### Read in file containing all subway entrances/exits from https://data.ny.gov/Transportation/NYC-Transit-Subway-Station-Map/6xm2-7ffy

In [None]:
import pandas as pd
stopsNYC = pd.read_csv('NYC_Transit_Subway_Entrance_And_Exit_Data.csv')


Fill nulls and change data types

In [None]:
stopsNYC = stopsNYC.fillna(0)

#change to int to get rid of decimal
stopsNYC = stopsNYC.astype({'Route8': int, 'Route9': int, 'Route10': int, 'Route11': int})

#change to object to match other route columns
stopsNYC = stopsNYC.astype({'Route8': object, 'Route9': object, 'Route10': object, 'Route11': object})

#change all route columns to string to concatentate
stopsNYC = stopsNYC.astype({'Route1': str, 'Route2': str, 'Route3': str, 'Route4': str, 'Route5': str, 'Route6': str, 'Route7': str, 'Route8': str, 'Route9': str, 'Route10': str, 'Route11': str})

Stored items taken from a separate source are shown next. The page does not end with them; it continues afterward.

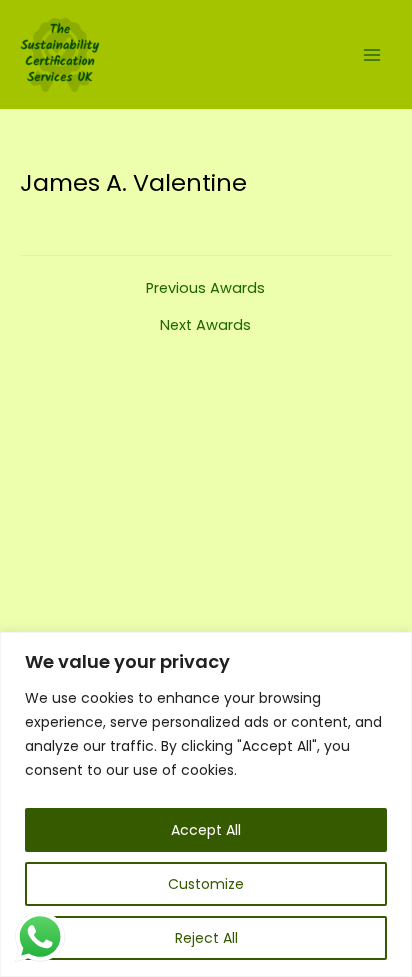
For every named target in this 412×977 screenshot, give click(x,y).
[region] (206, 804)
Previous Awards (205, 288)
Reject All (206, 938)
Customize (206, 884)
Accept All (206, 830)
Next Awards (205, 325)
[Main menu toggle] (372, 54)
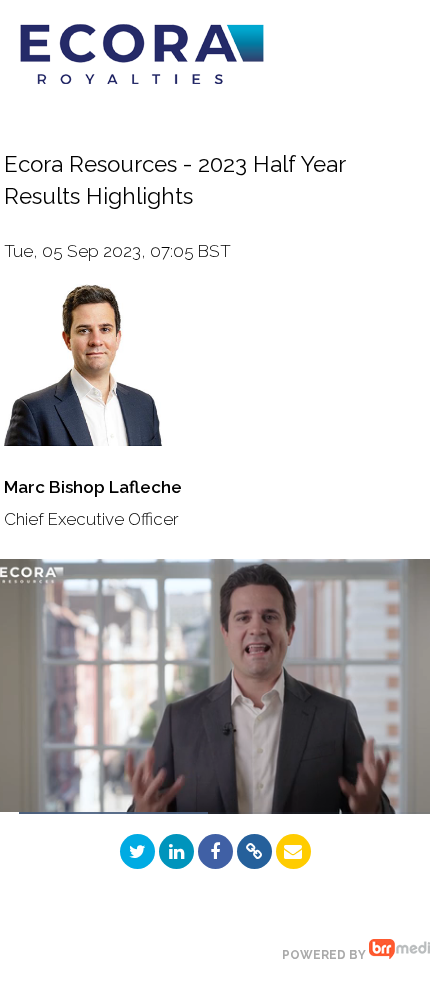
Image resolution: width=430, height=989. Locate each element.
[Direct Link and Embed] (254, 851)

Combine all line columns into one, placing zeros when the line doesn't stop at the station, and separating by commas

In [None]:
cols = ['Route1','Route2','Route3','Route4','Route5','Route6','Route7','Route8','Route9','Route10','Route11']
stopsNYC['All Lines'] = stopsNYC[cols].apply(lambda row: ', '.join(row.values.astype(str)), axis =1)

Remove original line columns

In [None]:
stopsNYC = stopsNYC.drop(['Route1','Route2','Route3','Route4','Route5','Route6','Route7','Route8','Route9','Route10','Route11'], axis= 1)

Drop unneeded columns

In [None]:
stopsNYC = stopsNYC.drop(['Entrance Type','Entry','Exit Only','Vending','Staff Hours','ADA','ADA Notes','Free Crossover','North South Street','East West Street','Corner','Entrance Latitude','Entrance Longitude','Station Location','Entrance Location','entrance_georeference','station_georeference'], axis = 1)

Remove errors by index - This is errors from the original data that created extra rows when aggregated.

In [None]:
stopsNYC = stopsNYC.drop([stopsNYC.index[153],stopsNYC.index[1231]])

Group by line, station name and all lines to focus on station latitude and longitude, not each individual entrance. Aggregate the station longitude and latitude - All have the same values, so choosing median() will not change the output.

In [None]:
stopsNYCexport = stopsNYC.groupby(['Line','Station Name','All Lines'])['Station Latitude','Station Longitude'].median()

Export to csv in a folder for exported data

In [None]:
stopsNYCexport.to_csv(r'C:\{file_path}\Exports\stopsNYCgrouped.csv', header=True)